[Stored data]

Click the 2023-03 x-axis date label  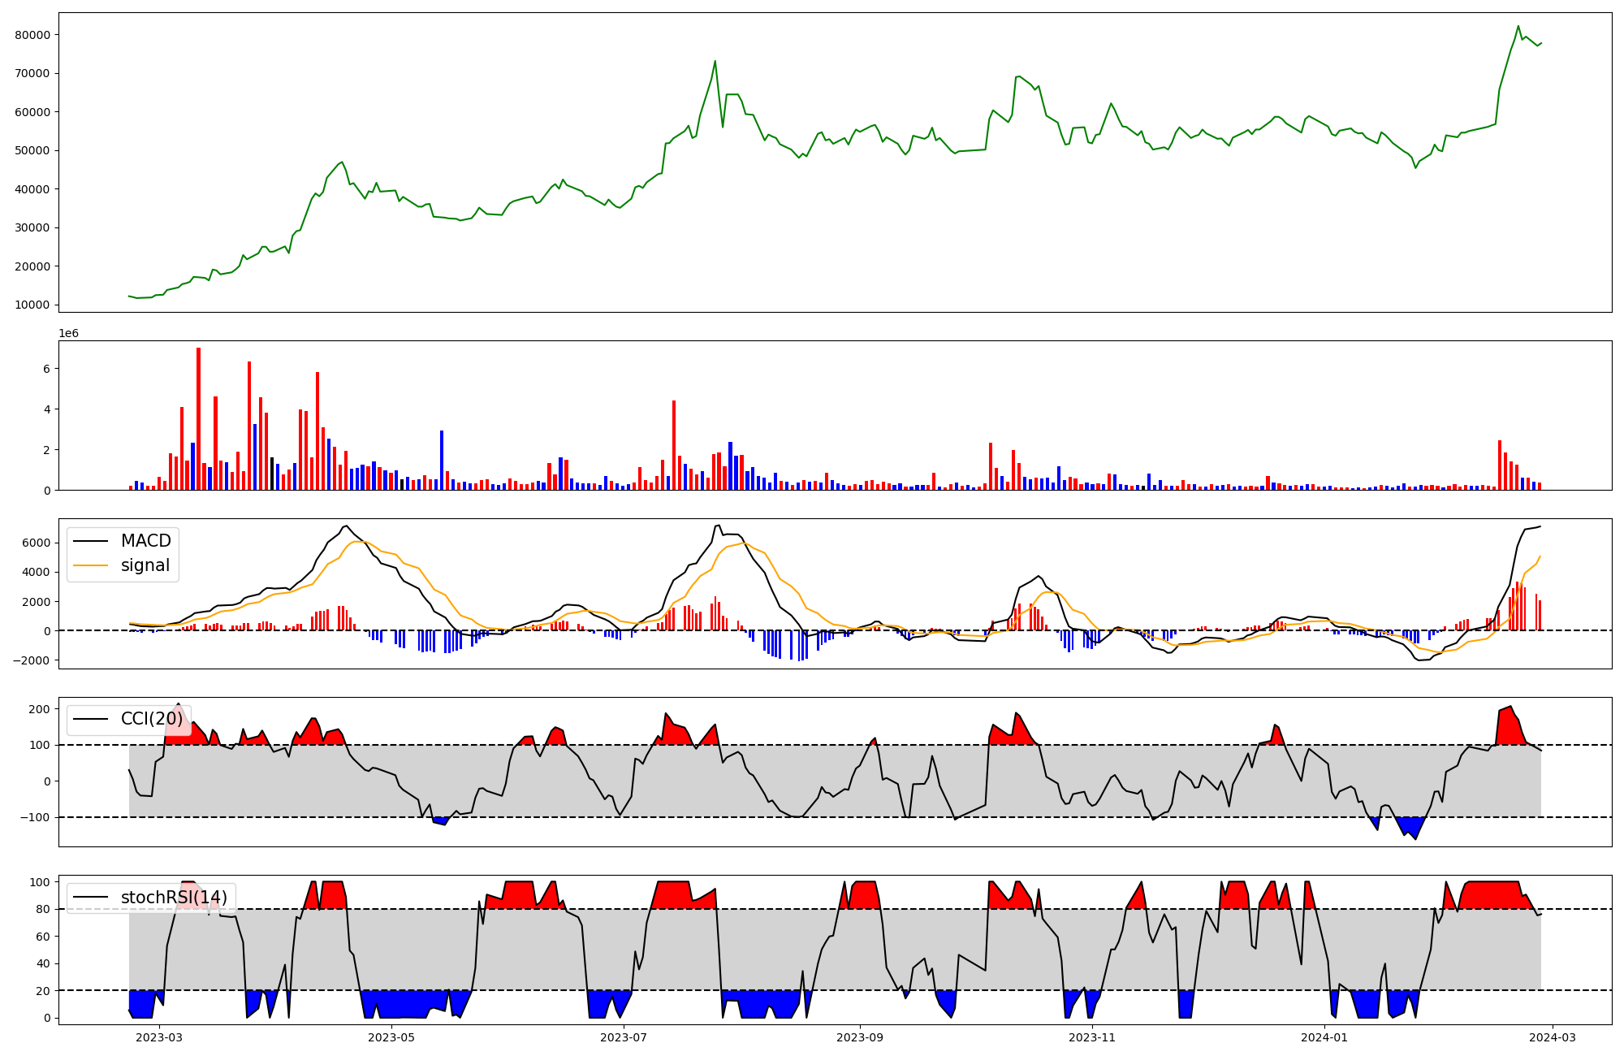click(159, 1037)

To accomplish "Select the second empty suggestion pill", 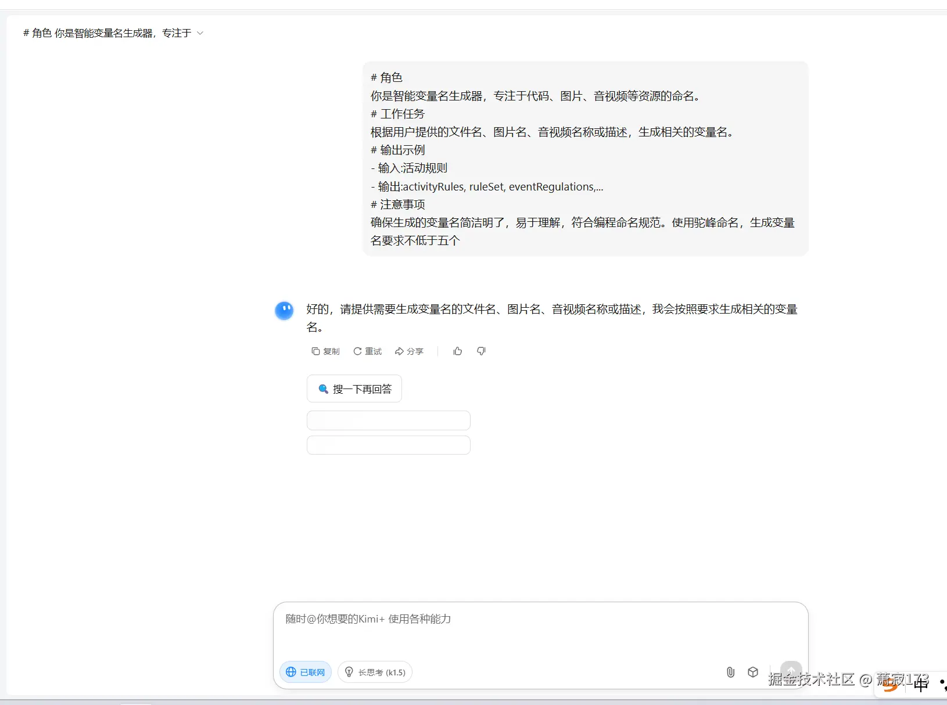I will pos(388,444).
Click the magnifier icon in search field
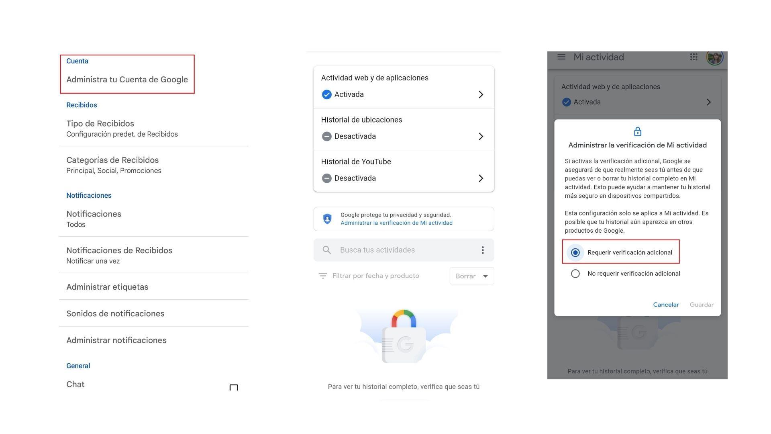This screenshot has width=771, height=434. coord(327,250)
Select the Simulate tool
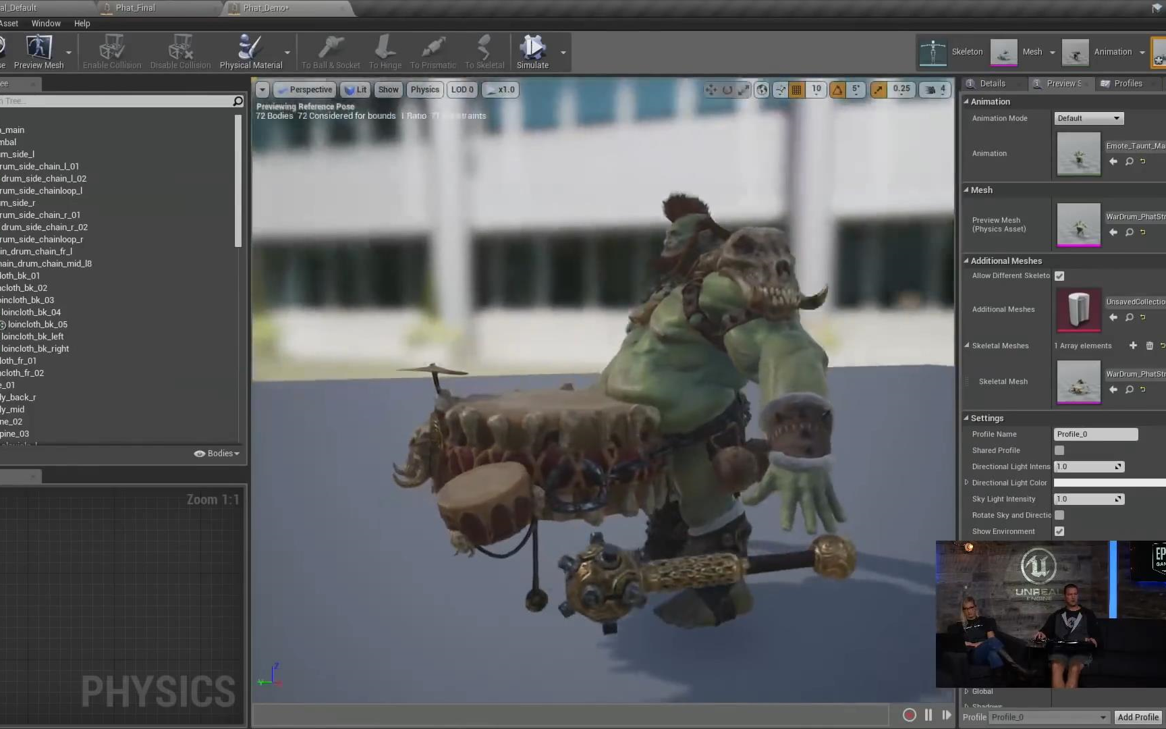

» Work instructions: Starting with the line that holds "Click the magnifier icon in search field", return each line exactly through the final line of the entries above; pictures are not part of the output.

» Your response:
Click the magnifier icon in search field
This screenshot has width=771, height=434. coord(327,250)
Select the Simulate tool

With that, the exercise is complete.